Recorded information:
######

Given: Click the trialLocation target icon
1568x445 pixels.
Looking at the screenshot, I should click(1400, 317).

######

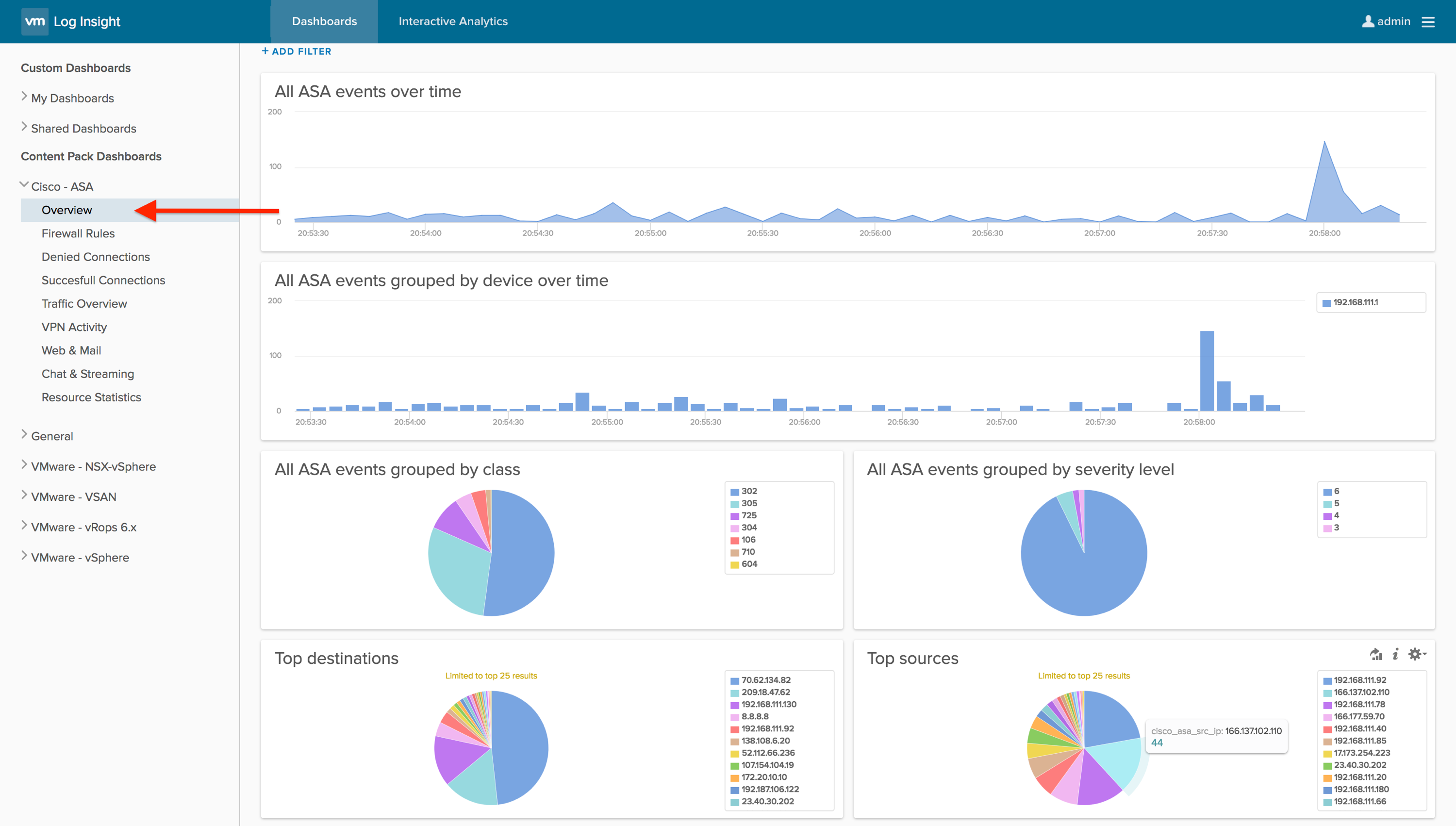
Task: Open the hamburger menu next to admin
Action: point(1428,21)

######

Exercise objective: Render the lines of the material above as a numbered list, beginning with the line that contains "Given: Click the trialLocation target icon" and continuing through the line that contains "Looking at the", with blank lines left out.

Response for this exercise:
1. Given: Click the trialLocation target icon
2. 1568x445 pixels.
3. Looking at the screenshot, I should click(1400, 317).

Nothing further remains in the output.